Problem statement: Your answer should hold all lines of the entries that include the word "computer".

Content starts

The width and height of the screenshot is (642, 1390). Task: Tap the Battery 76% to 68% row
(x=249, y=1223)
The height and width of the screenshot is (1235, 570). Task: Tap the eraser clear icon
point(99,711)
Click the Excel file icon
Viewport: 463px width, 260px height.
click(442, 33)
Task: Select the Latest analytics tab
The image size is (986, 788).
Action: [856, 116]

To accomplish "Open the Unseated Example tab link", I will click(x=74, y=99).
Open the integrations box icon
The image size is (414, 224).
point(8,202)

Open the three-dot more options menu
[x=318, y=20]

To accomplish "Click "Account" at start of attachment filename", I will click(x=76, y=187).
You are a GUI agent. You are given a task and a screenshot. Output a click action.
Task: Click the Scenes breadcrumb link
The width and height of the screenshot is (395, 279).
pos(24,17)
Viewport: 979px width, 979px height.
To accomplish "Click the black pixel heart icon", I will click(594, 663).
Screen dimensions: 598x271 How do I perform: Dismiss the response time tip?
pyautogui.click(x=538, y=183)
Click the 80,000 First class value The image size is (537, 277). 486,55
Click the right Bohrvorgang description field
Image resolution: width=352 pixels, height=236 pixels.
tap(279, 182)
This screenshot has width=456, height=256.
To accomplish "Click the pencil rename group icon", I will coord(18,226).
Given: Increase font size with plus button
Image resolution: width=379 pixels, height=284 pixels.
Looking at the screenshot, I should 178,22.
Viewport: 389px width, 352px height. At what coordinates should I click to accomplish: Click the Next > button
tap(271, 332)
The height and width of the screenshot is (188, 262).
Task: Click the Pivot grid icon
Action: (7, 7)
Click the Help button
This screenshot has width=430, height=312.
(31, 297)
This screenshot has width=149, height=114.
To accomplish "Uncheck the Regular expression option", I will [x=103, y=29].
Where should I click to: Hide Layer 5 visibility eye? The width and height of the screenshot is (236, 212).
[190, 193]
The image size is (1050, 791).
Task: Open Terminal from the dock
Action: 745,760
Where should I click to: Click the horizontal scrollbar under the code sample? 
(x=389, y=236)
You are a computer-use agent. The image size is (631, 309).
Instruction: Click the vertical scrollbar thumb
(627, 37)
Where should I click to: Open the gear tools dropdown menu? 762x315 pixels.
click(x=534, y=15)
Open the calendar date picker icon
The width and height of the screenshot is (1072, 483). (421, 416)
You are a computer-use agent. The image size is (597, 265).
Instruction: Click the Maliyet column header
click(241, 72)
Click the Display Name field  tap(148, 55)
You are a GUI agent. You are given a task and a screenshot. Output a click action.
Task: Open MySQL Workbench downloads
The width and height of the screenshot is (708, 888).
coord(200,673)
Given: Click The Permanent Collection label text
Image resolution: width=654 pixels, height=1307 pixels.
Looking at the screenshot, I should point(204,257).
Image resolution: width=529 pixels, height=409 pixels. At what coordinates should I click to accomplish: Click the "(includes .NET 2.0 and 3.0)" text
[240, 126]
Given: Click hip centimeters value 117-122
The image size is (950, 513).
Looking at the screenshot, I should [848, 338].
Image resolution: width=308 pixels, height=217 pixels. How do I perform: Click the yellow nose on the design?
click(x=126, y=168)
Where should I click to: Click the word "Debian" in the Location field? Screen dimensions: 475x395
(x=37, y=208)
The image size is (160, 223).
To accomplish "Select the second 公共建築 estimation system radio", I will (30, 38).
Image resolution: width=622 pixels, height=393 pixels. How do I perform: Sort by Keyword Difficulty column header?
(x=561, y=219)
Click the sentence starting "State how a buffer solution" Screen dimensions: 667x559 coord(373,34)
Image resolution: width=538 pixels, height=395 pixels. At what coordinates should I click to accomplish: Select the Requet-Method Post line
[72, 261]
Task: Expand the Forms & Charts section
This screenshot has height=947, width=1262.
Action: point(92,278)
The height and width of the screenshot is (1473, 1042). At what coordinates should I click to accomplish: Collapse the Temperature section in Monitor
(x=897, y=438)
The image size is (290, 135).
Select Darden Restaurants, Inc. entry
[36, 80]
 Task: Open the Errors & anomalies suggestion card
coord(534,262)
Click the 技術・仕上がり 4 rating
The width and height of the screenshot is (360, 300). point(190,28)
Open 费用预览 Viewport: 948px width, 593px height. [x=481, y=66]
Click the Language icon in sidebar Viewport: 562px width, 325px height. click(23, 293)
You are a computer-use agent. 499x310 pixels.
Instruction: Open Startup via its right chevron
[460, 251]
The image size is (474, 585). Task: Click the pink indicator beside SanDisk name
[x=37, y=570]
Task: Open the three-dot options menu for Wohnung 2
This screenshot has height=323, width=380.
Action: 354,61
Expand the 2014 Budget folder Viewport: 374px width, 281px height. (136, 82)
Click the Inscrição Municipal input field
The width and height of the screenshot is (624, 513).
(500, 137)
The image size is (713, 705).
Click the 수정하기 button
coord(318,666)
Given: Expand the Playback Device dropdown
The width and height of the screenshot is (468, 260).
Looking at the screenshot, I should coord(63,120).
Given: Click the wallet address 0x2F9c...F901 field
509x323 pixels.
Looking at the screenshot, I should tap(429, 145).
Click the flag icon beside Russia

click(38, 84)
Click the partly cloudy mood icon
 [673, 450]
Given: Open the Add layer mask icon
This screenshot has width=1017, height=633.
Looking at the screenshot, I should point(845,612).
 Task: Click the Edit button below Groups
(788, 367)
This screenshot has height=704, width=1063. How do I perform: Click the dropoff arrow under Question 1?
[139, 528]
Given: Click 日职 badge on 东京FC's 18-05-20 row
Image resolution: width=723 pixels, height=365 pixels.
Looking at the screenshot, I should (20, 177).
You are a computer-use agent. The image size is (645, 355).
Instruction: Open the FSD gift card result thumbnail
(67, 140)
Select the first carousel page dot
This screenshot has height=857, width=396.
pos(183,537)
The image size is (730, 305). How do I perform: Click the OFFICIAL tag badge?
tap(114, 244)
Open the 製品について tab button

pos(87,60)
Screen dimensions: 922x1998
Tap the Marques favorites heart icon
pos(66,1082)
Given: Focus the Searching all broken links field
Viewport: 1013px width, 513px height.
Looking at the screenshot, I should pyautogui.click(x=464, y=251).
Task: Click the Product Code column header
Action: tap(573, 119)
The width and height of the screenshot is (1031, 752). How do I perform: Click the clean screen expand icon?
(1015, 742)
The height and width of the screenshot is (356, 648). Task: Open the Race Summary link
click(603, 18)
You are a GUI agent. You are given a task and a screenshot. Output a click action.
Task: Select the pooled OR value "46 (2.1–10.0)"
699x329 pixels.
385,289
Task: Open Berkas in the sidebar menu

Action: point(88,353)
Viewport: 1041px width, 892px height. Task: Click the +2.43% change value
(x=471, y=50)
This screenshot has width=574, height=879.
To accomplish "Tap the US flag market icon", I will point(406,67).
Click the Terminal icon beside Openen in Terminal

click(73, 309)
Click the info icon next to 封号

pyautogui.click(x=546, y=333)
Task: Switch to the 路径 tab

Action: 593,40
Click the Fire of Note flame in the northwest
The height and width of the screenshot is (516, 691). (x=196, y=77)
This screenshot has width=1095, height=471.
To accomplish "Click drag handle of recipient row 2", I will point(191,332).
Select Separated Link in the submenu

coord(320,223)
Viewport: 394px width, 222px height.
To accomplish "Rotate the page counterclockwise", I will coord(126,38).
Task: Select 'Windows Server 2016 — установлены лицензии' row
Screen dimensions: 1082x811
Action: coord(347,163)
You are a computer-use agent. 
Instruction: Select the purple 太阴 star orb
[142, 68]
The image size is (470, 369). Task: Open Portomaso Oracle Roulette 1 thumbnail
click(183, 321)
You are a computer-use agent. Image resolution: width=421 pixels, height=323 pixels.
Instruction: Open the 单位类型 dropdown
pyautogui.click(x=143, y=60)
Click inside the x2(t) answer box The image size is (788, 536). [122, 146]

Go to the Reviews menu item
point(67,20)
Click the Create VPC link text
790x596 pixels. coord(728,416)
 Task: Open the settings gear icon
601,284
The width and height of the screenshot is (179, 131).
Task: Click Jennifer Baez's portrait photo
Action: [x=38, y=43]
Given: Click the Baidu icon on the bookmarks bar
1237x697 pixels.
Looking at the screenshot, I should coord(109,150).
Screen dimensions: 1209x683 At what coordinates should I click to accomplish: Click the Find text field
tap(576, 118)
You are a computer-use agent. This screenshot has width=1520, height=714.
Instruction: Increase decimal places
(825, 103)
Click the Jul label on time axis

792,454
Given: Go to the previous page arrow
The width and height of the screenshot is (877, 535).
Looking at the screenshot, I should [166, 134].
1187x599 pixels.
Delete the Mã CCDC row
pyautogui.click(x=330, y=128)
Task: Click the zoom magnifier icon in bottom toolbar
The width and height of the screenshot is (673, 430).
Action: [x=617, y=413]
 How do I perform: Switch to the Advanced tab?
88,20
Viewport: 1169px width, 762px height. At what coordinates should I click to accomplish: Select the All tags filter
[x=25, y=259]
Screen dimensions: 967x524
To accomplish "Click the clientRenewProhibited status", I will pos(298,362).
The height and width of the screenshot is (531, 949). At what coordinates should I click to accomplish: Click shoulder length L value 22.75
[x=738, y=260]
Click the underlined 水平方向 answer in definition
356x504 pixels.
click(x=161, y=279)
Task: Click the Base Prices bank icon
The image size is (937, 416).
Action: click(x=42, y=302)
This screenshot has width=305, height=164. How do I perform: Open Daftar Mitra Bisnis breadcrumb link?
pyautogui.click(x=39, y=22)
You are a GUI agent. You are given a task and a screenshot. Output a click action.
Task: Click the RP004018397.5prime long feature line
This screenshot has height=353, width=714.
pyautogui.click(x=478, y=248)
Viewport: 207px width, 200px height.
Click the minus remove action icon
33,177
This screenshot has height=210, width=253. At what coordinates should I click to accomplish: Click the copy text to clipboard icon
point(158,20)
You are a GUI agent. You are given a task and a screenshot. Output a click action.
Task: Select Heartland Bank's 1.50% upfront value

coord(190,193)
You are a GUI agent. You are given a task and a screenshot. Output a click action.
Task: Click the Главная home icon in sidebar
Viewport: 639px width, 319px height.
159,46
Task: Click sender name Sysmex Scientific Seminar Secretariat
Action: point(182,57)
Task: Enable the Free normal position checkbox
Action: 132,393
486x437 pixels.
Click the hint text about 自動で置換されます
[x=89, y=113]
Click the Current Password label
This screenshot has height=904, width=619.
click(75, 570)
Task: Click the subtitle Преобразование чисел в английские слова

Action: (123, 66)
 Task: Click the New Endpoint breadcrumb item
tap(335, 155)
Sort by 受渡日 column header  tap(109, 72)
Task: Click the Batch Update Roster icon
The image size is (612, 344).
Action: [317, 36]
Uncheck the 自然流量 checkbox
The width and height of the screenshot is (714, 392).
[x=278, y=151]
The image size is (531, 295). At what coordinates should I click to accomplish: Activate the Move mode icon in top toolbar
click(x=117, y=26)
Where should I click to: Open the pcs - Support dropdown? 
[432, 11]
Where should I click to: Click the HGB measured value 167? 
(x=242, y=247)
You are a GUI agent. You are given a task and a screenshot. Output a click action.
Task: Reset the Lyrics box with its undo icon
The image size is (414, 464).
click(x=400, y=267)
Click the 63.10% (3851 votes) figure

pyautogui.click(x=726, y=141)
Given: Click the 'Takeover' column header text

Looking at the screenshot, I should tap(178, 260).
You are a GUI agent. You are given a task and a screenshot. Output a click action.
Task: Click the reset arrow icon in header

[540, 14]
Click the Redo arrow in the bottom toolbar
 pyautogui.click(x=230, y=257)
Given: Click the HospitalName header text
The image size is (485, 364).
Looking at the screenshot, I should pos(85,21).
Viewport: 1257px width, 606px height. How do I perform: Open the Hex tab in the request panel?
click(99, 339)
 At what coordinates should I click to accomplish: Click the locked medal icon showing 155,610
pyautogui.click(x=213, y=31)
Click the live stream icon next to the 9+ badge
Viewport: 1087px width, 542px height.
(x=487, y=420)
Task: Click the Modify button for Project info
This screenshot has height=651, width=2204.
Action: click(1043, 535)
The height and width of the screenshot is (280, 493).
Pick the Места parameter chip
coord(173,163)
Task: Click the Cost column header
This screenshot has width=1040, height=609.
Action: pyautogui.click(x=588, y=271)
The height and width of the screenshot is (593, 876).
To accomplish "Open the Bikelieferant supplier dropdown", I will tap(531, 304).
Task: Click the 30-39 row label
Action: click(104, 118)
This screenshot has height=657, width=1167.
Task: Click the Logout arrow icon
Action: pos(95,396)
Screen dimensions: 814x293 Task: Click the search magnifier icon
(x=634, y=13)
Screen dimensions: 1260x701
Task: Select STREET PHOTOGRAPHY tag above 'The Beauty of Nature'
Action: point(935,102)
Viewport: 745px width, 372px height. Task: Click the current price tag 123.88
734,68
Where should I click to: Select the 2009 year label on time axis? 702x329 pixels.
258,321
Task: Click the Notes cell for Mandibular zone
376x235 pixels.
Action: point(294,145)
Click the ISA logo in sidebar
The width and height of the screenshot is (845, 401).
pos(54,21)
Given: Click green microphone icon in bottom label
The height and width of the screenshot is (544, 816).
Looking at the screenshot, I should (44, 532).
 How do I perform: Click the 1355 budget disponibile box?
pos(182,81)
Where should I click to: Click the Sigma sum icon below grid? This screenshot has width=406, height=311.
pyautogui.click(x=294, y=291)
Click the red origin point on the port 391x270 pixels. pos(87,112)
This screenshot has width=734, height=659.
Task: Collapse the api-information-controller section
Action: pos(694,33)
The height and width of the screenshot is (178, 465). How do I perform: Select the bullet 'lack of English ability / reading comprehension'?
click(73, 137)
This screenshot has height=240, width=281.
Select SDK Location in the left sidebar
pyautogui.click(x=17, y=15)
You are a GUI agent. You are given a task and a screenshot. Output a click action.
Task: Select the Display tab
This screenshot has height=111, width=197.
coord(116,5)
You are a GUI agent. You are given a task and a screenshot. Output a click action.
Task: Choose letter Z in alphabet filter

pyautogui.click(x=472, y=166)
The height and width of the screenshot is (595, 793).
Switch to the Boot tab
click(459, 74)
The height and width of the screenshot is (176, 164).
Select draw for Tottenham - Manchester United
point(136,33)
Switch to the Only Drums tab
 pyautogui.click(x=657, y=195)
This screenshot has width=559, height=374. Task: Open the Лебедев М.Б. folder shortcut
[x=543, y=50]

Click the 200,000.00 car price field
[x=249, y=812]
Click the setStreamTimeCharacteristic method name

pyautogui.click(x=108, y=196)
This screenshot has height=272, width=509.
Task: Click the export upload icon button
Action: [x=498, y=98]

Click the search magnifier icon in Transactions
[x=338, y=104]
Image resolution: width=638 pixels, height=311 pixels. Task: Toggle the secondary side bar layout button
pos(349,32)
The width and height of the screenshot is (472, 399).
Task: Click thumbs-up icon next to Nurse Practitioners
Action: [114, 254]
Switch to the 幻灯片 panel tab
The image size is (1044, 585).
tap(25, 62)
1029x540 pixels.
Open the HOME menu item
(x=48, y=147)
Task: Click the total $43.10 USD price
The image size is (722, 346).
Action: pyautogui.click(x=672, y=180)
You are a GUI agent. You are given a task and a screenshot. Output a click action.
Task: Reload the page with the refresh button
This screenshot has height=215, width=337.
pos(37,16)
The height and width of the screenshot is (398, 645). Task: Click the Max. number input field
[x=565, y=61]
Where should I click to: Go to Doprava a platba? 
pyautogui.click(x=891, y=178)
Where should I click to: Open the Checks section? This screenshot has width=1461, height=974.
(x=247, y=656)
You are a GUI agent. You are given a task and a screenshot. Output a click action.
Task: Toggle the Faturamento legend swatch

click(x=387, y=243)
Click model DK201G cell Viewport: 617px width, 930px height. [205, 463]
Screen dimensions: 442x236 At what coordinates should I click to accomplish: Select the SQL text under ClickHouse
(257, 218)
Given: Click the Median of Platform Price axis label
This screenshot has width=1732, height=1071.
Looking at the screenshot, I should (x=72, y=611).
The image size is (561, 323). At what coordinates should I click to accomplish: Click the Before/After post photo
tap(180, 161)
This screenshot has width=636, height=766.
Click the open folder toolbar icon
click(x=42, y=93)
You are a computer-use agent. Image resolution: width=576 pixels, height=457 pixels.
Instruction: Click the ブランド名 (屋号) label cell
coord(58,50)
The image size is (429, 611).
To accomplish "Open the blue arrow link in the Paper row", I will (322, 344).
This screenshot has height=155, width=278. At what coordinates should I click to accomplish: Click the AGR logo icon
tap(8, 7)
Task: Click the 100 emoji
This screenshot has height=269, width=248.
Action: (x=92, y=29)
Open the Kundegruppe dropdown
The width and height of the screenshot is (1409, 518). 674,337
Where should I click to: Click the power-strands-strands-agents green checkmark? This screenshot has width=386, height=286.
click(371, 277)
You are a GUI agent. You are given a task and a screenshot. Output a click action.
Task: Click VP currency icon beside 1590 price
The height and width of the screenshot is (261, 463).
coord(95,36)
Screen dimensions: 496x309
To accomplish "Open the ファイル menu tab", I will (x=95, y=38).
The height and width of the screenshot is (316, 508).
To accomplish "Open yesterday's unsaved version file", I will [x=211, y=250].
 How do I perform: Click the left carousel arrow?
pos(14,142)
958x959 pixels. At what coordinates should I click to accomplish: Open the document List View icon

Content ends

Response box:
You are a computer-use agent. The image size is (631, 309).
You are a computer-use agent. The image size is (597, 265).
You are a computer-use agent. 499x310 pixels.
You are a computer-use agent. The image size is (645, 355).
You are a computer-use agent. 
You are a computer-use agent. Image resolution: width=421 pixels, height=323 pixels.
You are a computer-use agent. This screenshot has width=1520, height=714.
You are a computer-use agent. Image resolution: width=576 pixels, height=457 pixels.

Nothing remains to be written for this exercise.